Due to the series' procedural aspects, the episodes feature several guest stars. Johnson was inspired by the amount of actors who guest starred on Columbo, wanting to deem each guest star as the star of the episode, which allowed them to attract many actors. The episode featured appearances by Joseph Gordon-Levitt, Stephanie Hsu, and David Castañeda, who were announced to guest star in April 2022.

Gordon-Levitt previously worked with Johnson in all of his films, accepting the extended role compared to his previous cameos, as his schedule allowed it. As his past roles were voice cameos, this was the first on-set collaboration between Gordon-Levitt and Johnson since Looper. He explained his approach to portraying Trey, "What are the circumstances that led them to be making these bad choices... with this character, I didn't feel as obligated to find the complexity. In fact, I thought it would be fun to lean into playing a really bad person who just sucked."

===Writing===
Johnson pitched the concept of setting the episode in a motel during a snowstorm. From there, the writers came up with concepts on what would happen, with Wyatt Cain suggesting that the motel could be related to a car accident, which by itself led to the tree spot.

The montage with Charlie at the beginning was done to further highlight her arc, with Nora Zuckerman saying "we had talked about Charlie lives her life on the road. And most of the time that we've picked her up at the beginning of these episodes and she's in a pretty good place. She's started a job somewhere. She's doing all right. In this, once you get past the Magic Mountain part when you find her at Sh** Mountain, she's not in a good place. She's really struggling and we liked that because I think that's realistic. Life on the road is not always easy. She's just desperate to get off Sh** Mountain."

===Filming===
While the episode was the ninth to air, it was actually the first episode to be filmed. Nora Zuckerman explained the episode's placement, "Because we leave Charlie in such a state that you can't just pick her up and move her to working with go karts. It really had to be the second to last episode. We broke it in the middle of the season, but we knew it was going to be the second to last episode, which is also part of the fun of working on a show like this, where every episode is basically standalone and you don't necessarily have to have them in order when you're breaking them." It was shot in Upstate New York in the spring, with the snow added in post-production.

==Critical reception==
"Escape from Shit Mountain" received critical acclaim. Saloni Gajjar of The A.V. Club gave the episode an "A–" grade and wrote, "For a penultimate hour, I'm thrilled we finally see a more profound payoff for her year on the road and a glimpse of her backstory. Johnson is saving more details about Charlie's history for season two, but we forgive him because he helms a fantastic episode this week with 'Escape From Shit Mountain'. It features Lyonne's best Poker Face performance to date, answers some burning questions, and, of course, welcomes some exciting guest stars–a PF trademark at this point, much like its inspiration, Columbo."

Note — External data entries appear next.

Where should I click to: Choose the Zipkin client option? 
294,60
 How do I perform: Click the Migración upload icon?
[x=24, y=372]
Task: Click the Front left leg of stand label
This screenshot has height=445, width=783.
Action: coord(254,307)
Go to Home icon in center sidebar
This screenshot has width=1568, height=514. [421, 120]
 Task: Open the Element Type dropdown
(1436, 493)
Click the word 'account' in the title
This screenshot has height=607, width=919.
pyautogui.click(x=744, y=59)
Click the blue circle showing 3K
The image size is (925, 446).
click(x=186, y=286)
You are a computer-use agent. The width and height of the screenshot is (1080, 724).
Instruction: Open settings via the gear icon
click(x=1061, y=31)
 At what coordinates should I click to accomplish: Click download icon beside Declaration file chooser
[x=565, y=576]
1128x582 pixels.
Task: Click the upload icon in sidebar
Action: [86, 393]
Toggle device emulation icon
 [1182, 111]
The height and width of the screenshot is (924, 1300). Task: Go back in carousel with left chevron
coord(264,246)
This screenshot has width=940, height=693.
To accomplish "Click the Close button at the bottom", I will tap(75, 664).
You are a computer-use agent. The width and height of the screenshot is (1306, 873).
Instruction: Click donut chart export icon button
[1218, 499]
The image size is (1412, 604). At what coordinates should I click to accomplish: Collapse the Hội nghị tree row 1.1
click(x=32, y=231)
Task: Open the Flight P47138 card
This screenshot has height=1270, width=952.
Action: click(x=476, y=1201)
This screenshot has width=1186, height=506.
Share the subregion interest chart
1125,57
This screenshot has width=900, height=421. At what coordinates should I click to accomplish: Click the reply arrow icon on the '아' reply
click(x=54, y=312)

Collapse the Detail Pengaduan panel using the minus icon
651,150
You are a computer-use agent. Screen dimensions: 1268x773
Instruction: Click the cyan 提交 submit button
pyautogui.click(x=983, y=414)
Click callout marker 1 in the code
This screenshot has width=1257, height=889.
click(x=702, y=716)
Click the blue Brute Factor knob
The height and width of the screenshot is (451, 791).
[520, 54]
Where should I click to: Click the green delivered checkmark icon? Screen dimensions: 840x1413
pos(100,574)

Alan Sepinwall of Rolling Stone wrote, "This one was just a masterclass in suspense, because Charlie is at such a seeming disadvantage this time: terribly injured, isolated, and outnumbered, especially since Hsu's Morty is mostly out for herself."

Amanda Whiting of Vulture gave the episode a perfect 5 star rating out of 5 and wrote, "I watched 'Escape From Shit Mountain,' the first episode since the premiere to come to a truly satisfying and unexpected conclusion. Even the other episodes I've most enjoyed — the Chloë Sevigny and Judith Light ones — didn't feel this complete. It has sizzle; it has scares; an attractive man appears shirtless for reasons entirely superfluous to the plot. And the guest stars all crackle with chaotic energy." Sarah Fields of Telltale TV gave the episode a 4 star rating out of 5 and wrote, "'Escape From Shit Mountain' might not be one of Poker Faces most original episodes, but it is still one of its best and sets viewers up perfectly for what will no doubt be an intense finale."